## Exercise
Leave out pictures; repeat exactly the lines from the "Viewport: 875px width, 823px height." line through the last of the data below.
--------
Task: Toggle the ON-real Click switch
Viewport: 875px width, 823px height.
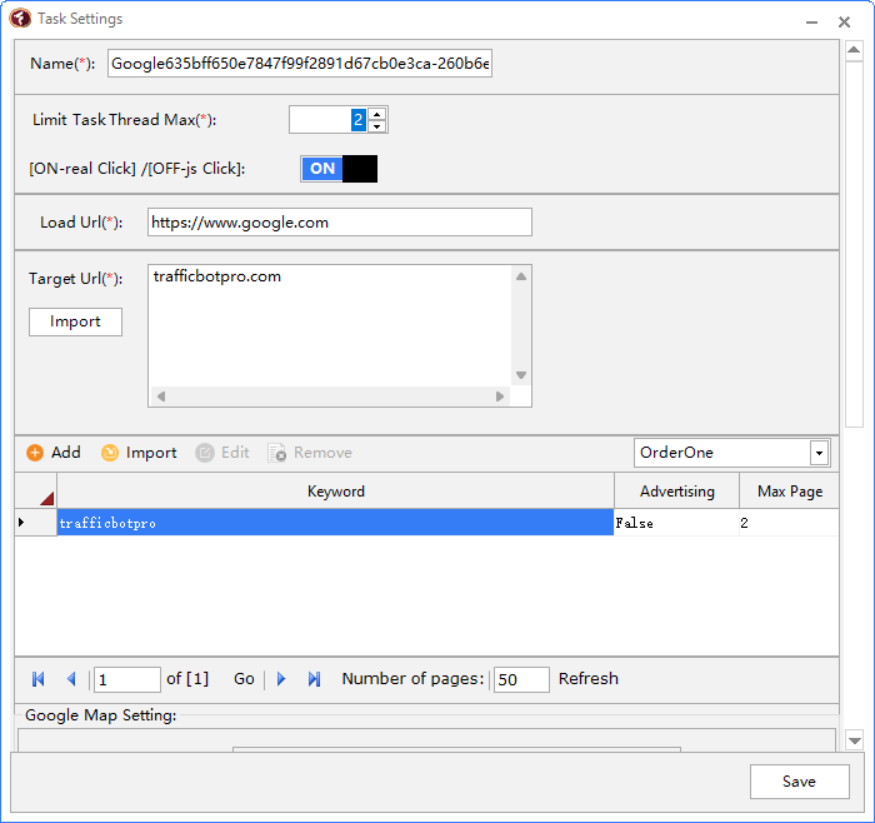Action: click(339, 169)
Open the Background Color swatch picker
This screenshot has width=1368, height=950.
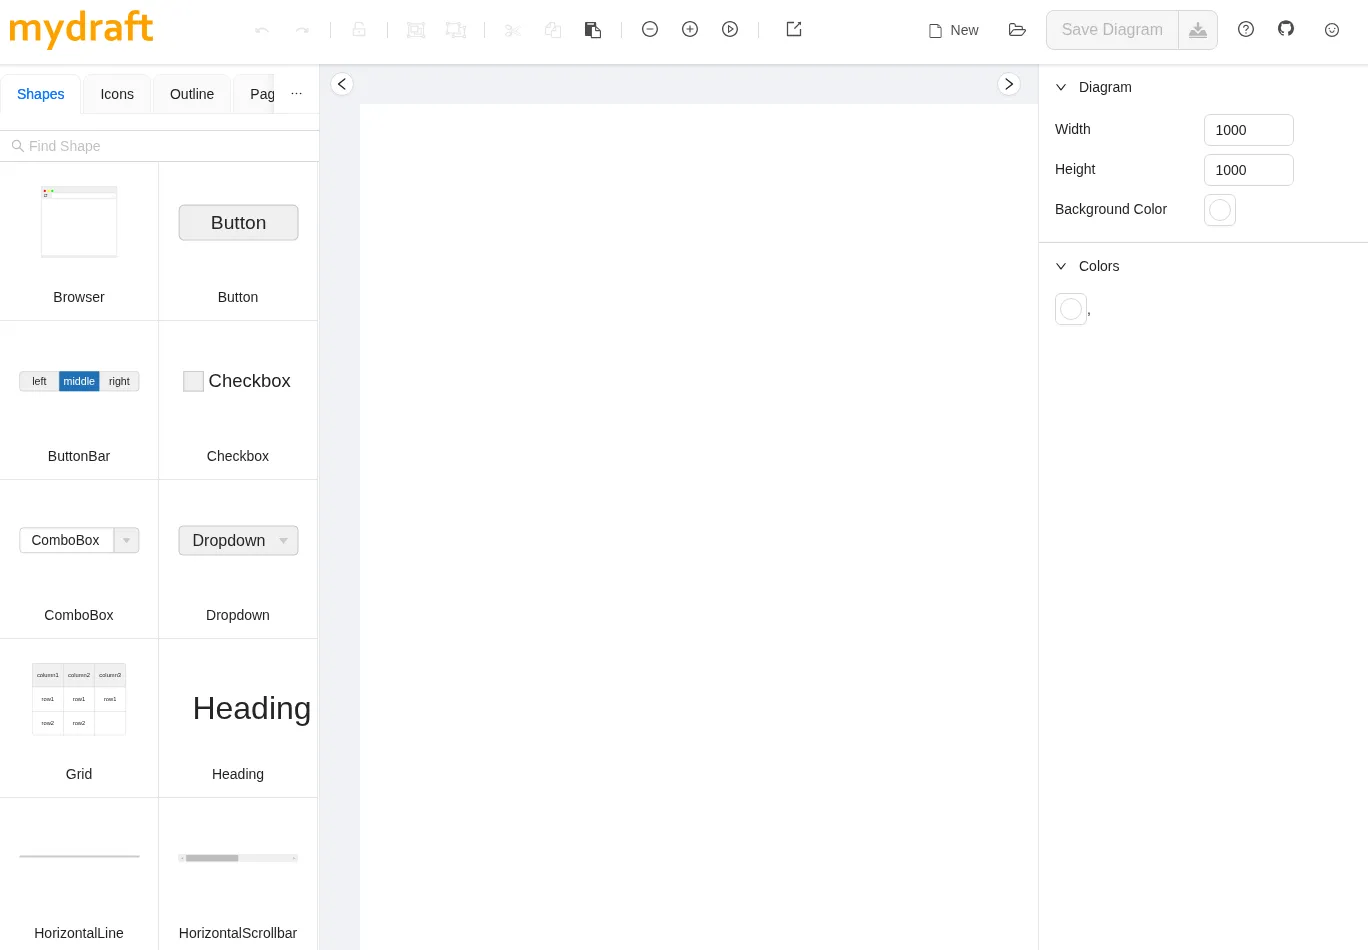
--------
## Your solution
Viewport: 875px width, 823px height.
Action: click(339, 169)
Open the Background Color swatch picker
This screenshot has width=1368, height=950.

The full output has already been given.